▸ Supplied material
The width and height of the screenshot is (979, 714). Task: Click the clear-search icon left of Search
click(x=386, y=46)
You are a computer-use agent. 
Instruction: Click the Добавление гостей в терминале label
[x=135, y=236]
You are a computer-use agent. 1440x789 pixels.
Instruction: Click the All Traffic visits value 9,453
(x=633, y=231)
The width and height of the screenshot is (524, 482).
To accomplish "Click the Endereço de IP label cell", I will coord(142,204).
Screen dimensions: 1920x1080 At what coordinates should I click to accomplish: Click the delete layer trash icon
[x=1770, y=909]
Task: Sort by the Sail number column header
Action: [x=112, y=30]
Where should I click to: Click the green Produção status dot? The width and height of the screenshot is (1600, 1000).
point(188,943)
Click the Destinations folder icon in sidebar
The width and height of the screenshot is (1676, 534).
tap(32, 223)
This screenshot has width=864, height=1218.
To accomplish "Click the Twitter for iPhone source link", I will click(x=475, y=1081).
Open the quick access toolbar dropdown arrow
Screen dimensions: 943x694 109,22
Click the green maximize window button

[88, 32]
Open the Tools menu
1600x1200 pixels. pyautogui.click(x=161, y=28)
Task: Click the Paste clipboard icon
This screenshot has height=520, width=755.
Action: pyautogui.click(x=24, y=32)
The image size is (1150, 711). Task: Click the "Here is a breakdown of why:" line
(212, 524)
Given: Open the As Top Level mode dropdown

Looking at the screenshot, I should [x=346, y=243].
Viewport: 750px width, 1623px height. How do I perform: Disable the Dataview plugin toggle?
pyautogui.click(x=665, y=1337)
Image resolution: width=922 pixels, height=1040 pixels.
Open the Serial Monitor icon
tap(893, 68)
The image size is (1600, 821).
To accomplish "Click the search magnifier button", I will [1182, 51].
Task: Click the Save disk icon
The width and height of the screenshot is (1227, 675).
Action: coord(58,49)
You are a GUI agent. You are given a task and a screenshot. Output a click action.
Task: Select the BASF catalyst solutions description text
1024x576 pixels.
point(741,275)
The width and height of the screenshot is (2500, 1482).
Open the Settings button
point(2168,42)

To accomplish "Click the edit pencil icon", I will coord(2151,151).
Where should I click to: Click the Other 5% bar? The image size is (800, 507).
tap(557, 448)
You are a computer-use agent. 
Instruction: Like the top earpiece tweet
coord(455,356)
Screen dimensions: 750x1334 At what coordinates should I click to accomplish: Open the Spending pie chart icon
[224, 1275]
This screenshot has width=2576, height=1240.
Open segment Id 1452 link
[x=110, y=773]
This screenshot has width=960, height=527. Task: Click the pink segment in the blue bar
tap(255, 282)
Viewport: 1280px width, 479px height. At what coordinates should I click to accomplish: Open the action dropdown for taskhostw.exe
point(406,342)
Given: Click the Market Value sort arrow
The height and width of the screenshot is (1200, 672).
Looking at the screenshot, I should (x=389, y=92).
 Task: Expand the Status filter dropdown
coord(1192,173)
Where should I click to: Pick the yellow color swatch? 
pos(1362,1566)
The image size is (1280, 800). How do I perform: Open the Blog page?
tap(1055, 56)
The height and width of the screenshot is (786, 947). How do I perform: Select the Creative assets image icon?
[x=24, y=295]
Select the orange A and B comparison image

▸ Task to complete
Reproduce all of the data above line for line, without changing any character.

▸ Worked answer
The width and height of the screenshot is (979, 714). Task: Click the clear-search icon left of Search
click(x=386, y=46)
You are a computer-use agent. 
Instruction: Click the Добавление гостей в терминале label
[x=135, y=236]
You are a computer-use agent. 1440x789 pixels.
Instruction: Click the All Traffic visits value 9,453
(x=633, y=231)
The width and height of the screenshot is (524, 482).
To accomplish "Click the Endereço de IP label cell", I will coord(142,204).
Screen dimensions: 1920x1080 At what coordinates should I click to accomplish: Click the delete layer trash icon
[x=1770, y=909]
Task: Sort by the Sail number column header
Action: [x=112, y=30]
Where should I click to: Click the green Produção status dot? The width and height of the screenshot is (1600, 1000).
point(188,943)
Click the Destinations folder icon in sidebar
The width and height of the screenshot is (1676, 534).
tap(32, 223)
This screenshot has width=864, height=1218.
To accomplish "Click the Twitter for iPhone source link", I will click(x=475, y=1081).
Open the quick access toolbar dropdown arrow
Screen dimensions: 943x694 109,22
Click the green maximize window button

[88, 32]
Open the Tools menu
1600x1200 pixels. pyautogui.click(x=161, y=28)
Task: Click the Paste clipboard icon
This screenshot has height=520, width=755.
Action: pyautogui.click(x=24, y=32)
The image size is (1150, 711). Task: Click the "Here is a breakdown of why:" line
(212, 524)
Given: Open the As Top Level mode dropdown

Looking at the screenshot, I should [x=346, y=243].
Viewport: 750px width, 1623px height. How do I perform: Disable the Dataview plugin toggle?
pyautogui.click(x=665, y=1337)
Image resolution: width=922 pixels, height=1040 pixels.
Open the Serial Monitor icon
tap(893, 68)
The image size is (1600, 821).
To accomplish "Click the search magnifier button", I will [1182, 51].
Task: Click the Save disk icon
The width and height of the screenshot is (1227, 675).
Action: coord(58,49)
You are a GUI agent. You are given a task and a screenshot. Output a click action.
Task: Select the BASF catalyst solutions description text
1024x576 pixels.
point(741,275)
The width and height of the screenshot is (2500, 1482).
Open the Settings button
point(2168,42)

To accomplish "Click the edit pencil icon", I will coord(2151,151).
Where should I click to: Click the Other 5% bar? The image size is (800, 507).
tap(557, 448)
You are a computer-use agent. 
Instruction: Like the top earpiece tweet
coord(455,356)
Screen dimensions: 750x1334 At what coordinates should I click to accomplish: Open the Spending pie chart icon
[224, 1275]
This screenshot has width=2576, height=1240.
Open segment Id 1452 link
[x=110, y=773]
This screenshot has width=960, height=527. Task: Click the pink segment in the blue bar
tap(255, 282)
Viewport: 1280px width, 479px height. At what coordinates should I click to accomplish: Open the action dropdown for taskhostw.exe
point(406,342)
Given: Click the Market Value sort arrow
The height and width of the screenshot is (1200, 672).
Looking at the screenshot, I should (x=389, y=92).
 Task: Expand the Status filter dropdown
coord(1192,173)
Where should I click to: Pick the yellow color swatch? 
pos(1362,1566)
The image size is (1280, 800). How do I perform: Open the Blog page?
tap(1055, 56)
The height and width of the screenshot is (786, 947). How do I perform: Select the Creative assets image icon?
[x=24, y=295]
Select the orange A and B comparison image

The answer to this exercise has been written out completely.